Activity – Write out precisely the lines beginning with the line that contains "Given: Open the" and ending with the last line of the entries, and no other lines.

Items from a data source
============================================================

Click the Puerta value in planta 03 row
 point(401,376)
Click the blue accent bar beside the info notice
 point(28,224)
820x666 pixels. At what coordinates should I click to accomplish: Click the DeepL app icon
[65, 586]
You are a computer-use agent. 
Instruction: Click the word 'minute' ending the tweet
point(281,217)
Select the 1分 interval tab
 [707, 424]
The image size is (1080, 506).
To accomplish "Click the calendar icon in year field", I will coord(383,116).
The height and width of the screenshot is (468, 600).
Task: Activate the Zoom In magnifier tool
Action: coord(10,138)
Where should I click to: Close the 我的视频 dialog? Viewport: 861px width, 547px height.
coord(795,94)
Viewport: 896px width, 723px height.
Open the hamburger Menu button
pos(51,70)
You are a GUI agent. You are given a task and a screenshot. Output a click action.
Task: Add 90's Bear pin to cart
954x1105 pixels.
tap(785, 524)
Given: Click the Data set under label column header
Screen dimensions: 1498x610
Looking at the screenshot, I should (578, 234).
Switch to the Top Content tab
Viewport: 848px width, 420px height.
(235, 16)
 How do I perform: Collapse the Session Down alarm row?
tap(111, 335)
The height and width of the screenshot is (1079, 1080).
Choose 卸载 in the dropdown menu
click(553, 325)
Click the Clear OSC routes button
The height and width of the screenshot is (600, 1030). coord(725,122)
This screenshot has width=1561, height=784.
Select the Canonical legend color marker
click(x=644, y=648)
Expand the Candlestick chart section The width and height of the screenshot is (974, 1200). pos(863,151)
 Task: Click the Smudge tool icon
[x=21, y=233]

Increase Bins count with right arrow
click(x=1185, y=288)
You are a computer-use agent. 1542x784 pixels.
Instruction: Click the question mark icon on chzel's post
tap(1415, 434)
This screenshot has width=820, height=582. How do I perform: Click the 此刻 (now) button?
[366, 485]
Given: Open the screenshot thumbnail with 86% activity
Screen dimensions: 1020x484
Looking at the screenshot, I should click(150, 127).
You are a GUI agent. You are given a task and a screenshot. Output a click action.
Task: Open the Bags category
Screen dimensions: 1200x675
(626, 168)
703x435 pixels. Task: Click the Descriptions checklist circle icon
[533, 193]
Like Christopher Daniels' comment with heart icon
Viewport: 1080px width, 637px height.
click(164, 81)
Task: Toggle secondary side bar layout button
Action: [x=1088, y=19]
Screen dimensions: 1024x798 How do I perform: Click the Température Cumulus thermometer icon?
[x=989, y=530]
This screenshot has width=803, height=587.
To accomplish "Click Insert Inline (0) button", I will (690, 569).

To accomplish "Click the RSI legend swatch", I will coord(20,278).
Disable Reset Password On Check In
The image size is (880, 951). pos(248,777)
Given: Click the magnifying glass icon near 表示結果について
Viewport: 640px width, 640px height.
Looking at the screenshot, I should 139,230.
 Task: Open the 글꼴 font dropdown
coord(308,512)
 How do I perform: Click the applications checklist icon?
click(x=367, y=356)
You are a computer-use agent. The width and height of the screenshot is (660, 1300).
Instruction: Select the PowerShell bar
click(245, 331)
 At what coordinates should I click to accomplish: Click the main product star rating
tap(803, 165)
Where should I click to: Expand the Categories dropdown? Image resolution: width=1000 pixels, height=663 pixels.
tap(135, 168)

============================================================

Answer space –
Given: Open the screenshot thumbnail with 86% activity
Screen dimensions: 1020x484
Looking at the screenshot, I should click(150, 127).
You are a GUI agent. You are given a task and a screenshot. Output a click action.
Task: Open the Bags category
Screen dimensions: 1200x675
(626, 168)
703x435 pixels. Task: Click the Descriptions checklist circle icon
[533, 193]
Like Christopher Daniels' comment with heart icon
Viewport: 1080px width, 637px height.
click(164, 81)
Task: Toggle secondary side bar layout button
Action: [x=1088, y=19]
Screen dimensions: 1024x798 How do I perform: Click the Température Cumulus thermometer icon?
[x=989, y=530]
This screenshot has width=803, height=587.
To accomplish "Click Insert Inline (0) button", I will (690, 569).

To accomplish "Click the RSI legend swatch", I will coord(20,278).
Disable Reset Password On Check In
The image size is (880, 951). pos(248,777)
Given: Click the magnifying glass icon near 表示結果について
Viewport: 640px width, 640px height.
Looking at the screenshot, I should 139,230.
 Task: Open the 글꼴 font dropdown
coord(308,512)
 How do I perform: Click the applications checklist icon?
click(x=367, y=356)
You are a computer-use agent. The width and height of the screenshot is (660, 1300).
Instruction: Select the PowerShell bar
click(245, 331)
 At what coordinates should I click to accomplish: Click the main product star rating
tap(803, 165)
Where should I click to: Expand the Categories dropdown? Image resolution: width=1000 pixels, height=663 pixels.
tap(135, 168)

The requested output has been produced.